*** SUPPLIED DATA

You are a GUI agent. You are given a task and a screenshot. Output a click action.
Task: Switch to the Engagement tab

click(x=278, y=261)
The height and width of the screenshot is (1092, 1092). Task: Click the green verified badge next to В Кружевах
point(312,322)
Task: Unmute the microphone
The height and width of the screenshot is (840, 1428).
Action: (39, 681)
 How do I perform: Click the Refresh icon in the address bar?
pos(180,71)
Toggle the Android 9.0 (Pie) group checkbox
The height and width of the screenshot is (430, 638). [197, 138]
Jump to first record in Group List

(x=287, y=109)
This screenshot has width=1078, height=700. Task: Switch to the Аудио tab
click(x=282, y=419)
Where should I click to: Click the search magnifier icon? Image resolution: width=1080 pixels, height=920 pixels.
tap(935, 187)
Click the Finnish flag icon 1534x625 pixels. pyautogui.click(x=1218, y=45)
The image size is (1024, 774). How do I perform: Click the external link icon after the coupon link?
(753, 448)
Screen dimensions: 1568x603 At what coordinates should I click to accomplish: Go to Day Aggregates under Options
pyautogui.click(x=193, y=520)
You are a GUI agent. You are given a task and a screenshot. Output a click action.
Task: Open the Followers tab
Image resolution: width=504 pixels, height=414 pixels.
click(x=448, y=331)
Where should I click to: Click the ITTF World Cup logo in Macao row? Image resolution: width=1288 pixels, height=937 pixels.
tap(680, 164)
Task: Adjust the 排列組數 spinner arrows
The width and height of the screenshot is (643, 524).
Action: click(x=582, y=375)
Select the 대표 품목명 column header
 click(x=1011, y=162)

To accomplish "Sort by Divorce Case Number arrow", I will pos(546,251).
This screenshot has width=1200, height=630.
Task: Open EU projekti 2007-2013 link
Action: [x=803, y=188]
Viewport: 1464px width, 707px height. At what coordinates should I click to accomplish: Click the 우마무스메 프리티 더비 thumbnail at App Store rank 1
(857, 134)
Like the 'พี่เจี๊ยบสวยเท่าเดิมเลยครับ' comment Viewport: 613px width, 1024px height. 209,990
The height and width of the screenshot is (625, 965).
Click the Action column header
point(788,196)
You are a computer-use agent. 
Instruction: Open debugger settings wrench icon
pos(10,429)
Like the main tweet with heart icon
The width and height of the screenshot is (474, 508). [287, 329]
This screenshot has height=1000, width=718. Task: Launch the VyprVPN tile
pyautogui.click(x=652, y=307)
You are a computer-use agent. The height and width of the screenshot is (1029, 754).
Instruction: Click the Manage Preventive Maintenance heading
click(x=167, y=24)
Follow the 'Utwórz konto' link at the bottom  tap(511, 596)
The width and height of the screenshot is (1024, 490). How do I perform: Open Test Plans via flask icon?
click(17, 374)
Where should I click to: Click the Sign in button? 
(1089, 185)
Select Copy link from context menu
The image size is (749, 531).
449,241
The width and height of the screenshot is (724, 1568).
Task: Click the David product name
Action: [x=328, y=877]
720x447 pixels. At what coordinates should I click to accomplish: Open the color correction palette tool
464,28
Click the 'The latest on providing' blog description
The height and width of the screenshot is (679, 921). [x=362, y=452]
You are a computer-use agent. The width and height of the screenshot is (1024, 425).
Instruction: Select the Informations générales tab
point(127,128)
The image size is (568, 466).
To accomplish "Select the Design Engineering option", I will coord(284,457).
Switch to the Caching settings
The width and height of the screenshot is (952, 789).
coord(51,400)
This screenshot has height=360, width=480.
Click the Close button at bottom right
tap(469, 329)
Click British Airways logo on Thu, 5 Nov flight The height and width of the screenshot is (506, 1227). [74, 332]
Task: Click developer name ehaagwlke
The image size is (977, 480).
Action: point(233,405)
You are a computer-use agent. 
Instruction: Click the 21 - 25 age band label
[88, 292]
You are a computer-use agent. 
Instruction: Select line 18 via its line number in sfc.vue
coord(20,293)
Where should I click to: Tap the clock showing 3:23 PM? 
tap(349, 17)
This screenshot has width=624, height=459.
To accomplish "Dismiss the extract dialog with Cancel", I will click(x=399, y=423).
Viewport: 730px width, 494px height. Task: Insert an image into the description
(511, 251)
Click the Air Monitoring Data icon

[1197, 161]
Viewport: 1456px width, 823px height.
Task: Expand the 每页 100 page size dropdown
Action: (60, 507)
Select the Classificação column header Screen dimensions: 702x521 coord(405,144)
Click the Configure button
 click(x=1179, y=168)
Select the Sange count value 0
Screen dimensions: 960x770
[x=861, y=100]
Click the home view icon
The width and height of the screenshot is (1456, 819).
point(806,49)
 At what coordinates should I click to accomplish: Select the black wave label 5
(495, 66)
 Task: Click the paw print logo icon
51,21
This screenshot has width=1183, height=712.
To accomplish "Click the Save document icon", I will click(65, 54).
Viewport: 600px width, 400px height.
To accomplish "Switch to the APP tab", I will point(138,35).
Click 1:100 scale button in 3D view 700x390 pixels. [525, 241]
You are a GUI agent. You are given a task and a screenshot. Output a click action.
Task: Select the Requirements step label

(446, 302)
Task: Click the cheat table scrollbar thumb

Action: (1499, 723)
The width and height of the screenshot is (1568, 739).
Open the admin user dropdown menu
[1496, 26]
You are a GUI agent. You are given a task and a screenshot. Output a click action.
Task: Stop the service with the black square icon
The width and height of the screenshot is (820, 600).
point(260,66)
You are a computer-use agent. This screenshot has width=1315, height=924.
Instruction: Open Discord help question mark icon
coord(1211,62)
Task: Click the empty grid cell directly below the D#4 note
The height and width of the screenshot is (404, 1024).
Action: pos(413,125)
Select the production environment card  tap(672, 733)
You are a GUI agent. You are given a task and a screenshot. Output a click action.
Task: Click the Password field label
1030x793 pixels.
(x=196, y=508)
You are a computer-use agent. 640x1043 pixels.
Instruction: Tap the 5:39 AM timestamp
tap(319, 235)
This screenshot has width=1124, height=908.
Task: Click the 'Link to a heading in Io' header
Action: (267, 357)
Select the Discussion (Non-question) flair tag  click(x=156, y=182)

******

WORK ITEM
All that is wanted is an exact copy of the lines above from the one with "Where should I click to: Click the ITTF" through the one with "The height and width of the screenshot is (625, 965).", with both ends included.

WRITTEN SOLUTION
Where should I click to: Click the ITTF World Cup logo in Macao row? Image resolution: width=1288 pixels, height=937 pixels.
tap(680, 164)
Task: Adjust the 排列組數 spinner arrows
The width and height of the screenshot is (643, 524).
Action: click(x=582, y=375)
Select the 대표 품목명 column header
 click(x=1011, y=162)

To accomplish "Sort by Divorce Case Number arrow", I will pos(546,251).
This screenshot has width=1200, height=630.
Task: Open EU projekti 2007-2013 link
Action: [x=803, y=188]
Viewport: 1464px width, 707px height. At what coordinates should I click to accomplish: Click the 우마무스메 프리티 더비 thumbnail at App Store rank 1
(857, 134)
Like the 'พี่เจี๊ยบสวยเท่าเดิมเลยครับ' comment Viewport: 613px width, 1024px height. 209,990
The height and width of the screenshot is (625, 965).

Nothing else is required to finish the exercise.